Shinzato Takahiro, Kubo Taro, Shimizu Toshihiro, Nanmoku Koji, Yagisawa Takashi
Department of Renal Surgery and Transplantation, Jichi Medical University Hospital, 3311-1 Yakushiji, Shimotsuke, Tochigi, 3290498, Japan.
CEN Case Rep. 2019 May;8(2):101-105. doi: 10.1007/s13730-018-0374-6. Epub 2019 Jan 2.
Fibrosing cholestatic hepatitis (FCH) is a fatal disorder that presents as a progressive deterioration of liver function over a period of several weeks to several months. It is caused by the direct cytotoxic effect of the over-expression of viral antigens on hepatocytes in immunosuppressed patients. Our patient was a 59-year-old man with hepatitis C virus (HCV) infection of genotype 2a who had suffered from end-stage renal disease due to diabetic nephropathy and underwent kidney transplantation. His serum total bilirubin levels gradually increased to 20 mg/dl and liver atrophy progressed during several weeks after kidney transplantation, which was initially difficult to distinguish from drug-induced liver injury. We diagnosed the condition as FCH on the basis of pathological findings and increased HCV viral load, and treated the patient with Glecaprevir/Pibrentasvir. However, the patient died of refractory hemorrhagic gastric ulcer and liver failure. Currently, it is possible to treat infections of all genotypes of HCV, even with end-stage renal disease, with direct acting antivirals. Furthermore, it is preferable to treat HCV before kidney transplantation considering the risk of FCH due to immunosuppressive therapy.

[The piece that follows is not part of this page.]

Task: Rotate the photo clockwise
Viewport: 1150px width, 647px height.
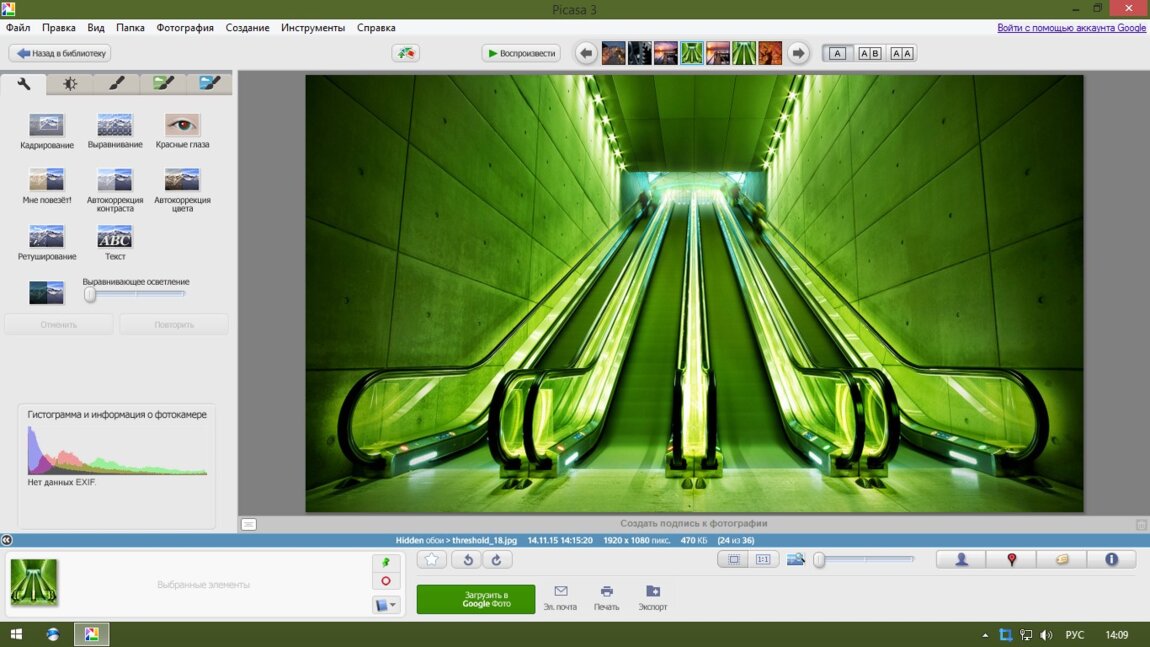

纤维化淤胆型肝炎(FCH)是一种致命性疾病,表现为肝功能在数周数月内进行性恶化。它是由免疫抑制患者中病毒抗原过度表达对肝细胞产生的直接细胞毒性作用所引起。我们的患者是一名59岁男性,丙型肝炎病毒(HCV)2a基因型感染,因糖尿病肾病患有终末期肾病并接受了肾移植。肾移植后数周内,他的血清总胆红素水平逐渐升至20mg/dl,肝脏萎缩进展,最初难以与药物性肝损伤相鉴别。我们根据病理结果和HCV病毒载量升高诊断该疾病为FCH,并使用格卡瑞韦/哌仑他韦治疗该患者。然而,患者死于难治性出血性胃溃疡和肝衰竭。目前,即使是终末期肾病患者,使用直接抗病毒药物也能够治疗所有基因型的HCV感染。此外,考虑到免疫抑制治疗导致FCH的风险,在肾移植前治疗HCV更为可取。